BACKGROUND INFORMATION

The abstract and the figures of Japan Patent Application No. JP 2018-158372 A describe and show manufacturing a base body for a distributor rail by forging. In this case, the material is eccentrically forged, so that at the forged base body five connecting elements, which are bored after the forging, and also two holding elements, which have also yet to be bored after the forging, are formed by the forging.

In a base body for a distributor rail, which is manufactured according to the method described and shown in the abstract and the figures of Japan Patent Application No. JP 2018-158372 A, the fastening elements that are formed by forging at the base body and subsequently bored have a high stability, so that the entire distributor rail may be reliably mounted and fastened, for example at a cylinder head in an engine compartment, with the aid of suitable add-on components.

SUMMARY

A fluid distributor according to the present invention and the injection system according to the present invention may have the advantage that an improved design and functionality are possible. In particular, a direct connection of valves to the high-pressure outputs may be made possible.

With the aid of the measures disclosed herein, advantageous refinements of the fluid distributor and the injection system indicated are possible.

The provided injection system may be in particular designed as a fuel injection system that is used to inject a fuel or a mixture including at least one type of fuel. Furthermore, it is possible to use an injection system to not only inject liquid fluids, but also potentially blow in gaseous fluids, in particular combustible gases.

In accordance with an example embodiment of the present invention, the fluid distributor may be advantageously fastened at a suitable body via exactly two holding elements, which is possible directly or indirectly, for example via a suitable holding structure. If the injection system is for example designed as a fuel injection system for motor vehicles, it is generally required that the injection system is fastened in the engine compartment, in particular at a cylinder head, where high stresses occur. In this case, the term “holding element” thus refers to the elements of the fluid distributor, which may be accordingly subjected to stress and at which the at least one indirect fastening of the fluid distributor takes place at a suitable body, in particular a cylinder head.

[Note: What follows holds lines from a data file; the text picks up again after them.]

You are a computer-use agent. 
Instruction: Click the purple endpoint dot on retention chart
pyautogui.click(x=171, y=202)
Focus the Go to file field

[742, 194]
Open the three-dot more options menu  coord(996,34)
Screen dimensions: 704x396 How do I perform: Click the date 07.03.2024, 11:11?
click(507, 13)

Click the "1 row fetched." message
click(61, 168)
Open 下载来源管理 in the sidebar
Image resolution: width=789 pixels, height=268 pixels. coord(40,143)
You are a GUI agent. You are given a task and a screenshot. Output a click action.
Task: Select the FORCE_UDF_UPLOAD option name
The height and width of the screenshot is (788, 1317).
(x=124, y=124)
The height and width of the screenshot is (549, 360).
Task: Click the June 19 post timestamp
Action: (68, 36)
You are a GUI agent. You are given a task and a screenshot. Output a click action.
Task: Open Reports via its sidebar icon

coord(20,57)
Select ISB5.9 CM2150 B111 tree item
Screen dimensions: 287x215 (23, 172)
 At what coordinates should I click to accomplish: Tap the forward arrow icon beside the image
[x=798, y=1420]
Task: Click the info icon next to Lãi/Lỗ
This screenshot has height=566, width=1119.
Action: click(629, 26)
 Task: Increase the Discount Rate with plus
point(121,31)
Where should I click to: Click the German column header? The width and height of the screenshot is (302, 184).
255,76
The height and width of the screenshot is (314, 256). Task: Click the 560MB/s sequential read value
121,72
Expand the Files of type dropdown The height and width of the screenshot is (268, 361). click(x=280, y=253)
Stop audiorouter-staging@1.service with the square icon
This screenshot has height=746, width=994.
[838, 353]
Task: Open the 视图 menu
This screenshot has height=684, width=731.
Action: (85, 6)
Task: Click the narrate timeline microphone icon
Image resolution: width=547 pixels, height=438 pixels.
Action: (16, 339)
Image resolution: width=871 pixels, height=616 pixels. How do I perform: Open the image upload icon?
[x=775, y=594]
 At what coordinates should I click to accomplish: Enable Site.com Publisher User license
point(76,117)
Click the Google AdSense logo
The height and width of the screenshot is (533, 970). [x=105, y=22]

Here, it may thus be differentiated between a (high strength) holding element and, if provided, at least one fastening element that is only used for minor stresses and that is used to fasten a cable harness, for example. The holding elements must usually withstand very high stresses. When the holding elements are formed at the tubular base body in a forged manner, as is preferred, an essential material use must thus be generally taken into account in this case.

In principle, it is also possible, however, that a soldered design is implemented, in the case of which the holding elements are connected to the tubular base body by soldering.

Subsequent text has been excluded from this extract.